My Philosophies about Motivation and Mindset
When it comes to addressing the mind and motivation some of my main beliefs include –
- Motivation Fluctuates – Motivation is like the weather, it shifts constantly. That’s normal. What matters is having different approaches ready for high and low motivation days. A focused day might mean intense training or disciplined eating. A stressful or tired day may need a gentler, more forgiving plan. Expect the shift and prepare for both.
- You Are Addicted to Something & That’s Ok – Everyone has default patterns they turn to under pressure: alcohol, sugar, snacks, scrolling, or something else. These patterns aren’t signs of failure, they’re coping strategies. Lasting results come from identifying the emotional root of these behaviours and developing better alternatives that still serve the same need.
- Food Cravings are Both Physical & Mental – Cravings are not just about willpower. They can be caused by genuine nutritional deficiencies, blood sugar swings, or emotional triggers. You won’t know which until the physical drivers are sorted. Once you do that, many cravings disappear on their own, what’s left is what really needs addressing.
- Willpower is Overrated– Willpower is simply the number of cravings you resist each week. It’s a finite resource. A better approach is to reduce the number of cravings in the first place. Would you rather resist 6 out of 9 urges, or only face 3 in total? Results come from building a lifestyle where the hard choices rarely arise.
- Change Has Many Influences – My approach is built around what I wrote about in my book “The Grand Unified Theory of Weight Loss, which is a framework that recognises body transformations are not about just one thing. It’s not just food, not just exercise, and certainly not just motivation. Real change happens when multiple systems shift together. That’s why I developed an approach that has access to six interlocking areas, meaning we can align your habits, environment, emotional patterns and more so that change becomes lasting, automatic, and genuinely life-shaping.
- Eating strictly – You do not need to eat perfectly and live a strict life like a monk or similar. Instead, you just need to hit a certain threshold of good behaviours that produces results. This leaves plenty of room for freedom and doing so called “bad” behaviours. You simply need to learn what threshold of behaviours allows for results yet also feels manageable.
- Eating freely – I am all for eating foods for an experience – The new food, the new restaurant, the social occasion, the romantic dinner. However, I try to encourage you against mindless eating, such as eating the same comfort food time and time again. Eating freely is not the issue, it is eating the wrong foods regularly in the wrong amounts. When this is resolved you can eat freely and get results. When you have the balance right, eating for experience becomes even better.
- Drinking – It is no different to eating “bad” foods. It has a place, it also has the potential to ruin results if not accounted for correctly. You do not need to be tea total for results. Likewise, you probably cannot drink a bottle of wine every night. I have not drunk since 2008 but in general I am not that anti-alcohol as have seen many clients get results without giving it up.

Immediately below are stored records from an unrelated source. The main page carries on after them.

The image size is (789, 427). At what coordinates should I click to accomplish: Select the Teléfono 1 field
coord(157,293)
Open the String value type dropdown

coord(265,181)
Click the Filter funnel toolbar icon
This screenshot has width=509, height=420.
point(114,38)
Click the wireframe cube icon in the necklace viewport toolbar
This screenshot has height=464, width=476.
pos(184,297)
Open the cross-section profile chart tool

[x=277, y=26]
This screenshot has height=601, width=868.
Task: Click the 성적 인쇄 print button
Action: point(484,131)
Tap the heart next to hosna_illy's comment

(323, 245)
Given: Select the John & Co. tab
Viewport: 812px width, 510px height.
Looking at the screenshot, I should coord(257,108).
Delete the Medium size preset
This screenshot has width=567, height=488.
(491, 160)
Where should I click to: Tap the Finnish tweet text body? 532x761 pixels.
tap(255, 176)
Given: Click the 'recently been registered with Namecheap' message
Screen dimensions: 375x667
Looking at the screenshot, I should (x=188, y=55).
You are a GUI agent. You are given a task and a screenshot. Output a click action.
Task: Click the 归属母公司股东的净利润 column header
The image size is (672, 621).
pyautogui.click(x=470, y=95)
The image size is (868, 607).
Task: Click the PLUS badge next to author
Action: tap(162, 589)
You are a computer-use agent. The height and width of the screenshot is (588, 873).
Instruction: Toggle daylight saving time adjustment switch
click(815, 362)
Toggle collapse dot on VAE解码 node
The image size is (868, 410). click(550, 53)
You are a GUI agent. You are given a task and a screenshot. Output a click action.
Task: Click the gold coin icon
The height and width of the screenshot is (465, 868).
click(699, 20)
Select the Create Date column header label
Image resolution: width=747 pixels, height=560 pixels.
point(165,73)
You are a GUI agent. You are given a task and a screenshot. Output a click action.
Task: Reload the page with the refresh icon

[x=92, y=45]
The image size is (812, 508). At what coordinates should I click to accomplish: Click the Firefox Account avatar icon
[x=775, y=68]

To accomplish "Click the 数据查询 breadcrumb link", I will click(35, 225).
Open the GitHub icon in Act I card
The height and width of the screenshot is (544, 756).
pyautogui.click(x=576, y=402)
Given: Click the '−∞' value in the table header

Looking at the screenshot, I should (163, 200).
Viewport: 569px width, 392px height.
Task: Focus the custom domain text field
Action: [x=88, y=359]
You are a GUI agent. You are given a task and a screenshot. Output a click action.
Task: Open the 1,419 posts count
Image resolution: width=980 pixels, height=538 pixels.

- Stress – For most people, as their stress levels rise, their nutrition and exercise gets worse. The key is to create new behaviours to handle stressful periods more effectively. It is also prudent to investigate the very nature of stress, which is your thoughts and the weight you give to them. Using stress reduction techniques can be very helpful.
- Happiness – The other side of the coin to stress is happiness. How happy you are is directly correlated to your health and fitness behaviours. Luckily exercise and eating right, directly increases happiness. Investigation into the nature of happiness and thought can also make dramatic changes in your overall levels of wellbeing and happiness. You may also need to consider if you are the kind of person who overeats when in a good mood, as this will undermine your results
- Natural Behaviour Patterns – The results you have or have not obtained in the real world are the direct consequence of your current behaviour patterns. To change your body going forwards, the underlying patterns must be changed so they automatically produce a better return on your efforts. You, like anyone, can change your habits and how you act.
- Behaviour Change Techniques – These methods are varied and are aimed at changing your behaviours from where you are now to where you need to get to. They also look at stress, happiness and success.
- Coaching = Action, Not Just Planning – Coaching isn’t just about giving you a plan. It’s about getting you to do it. Most people know what to do, but they don’t do it. My job is to help you break through whatever stops you taking action. That’s where change lives.
Summary
Mindset is the backbone of transformation. Without it, food plans and workouts are just temporary fixes. To go deeper, and make change last, you must work from the inside out.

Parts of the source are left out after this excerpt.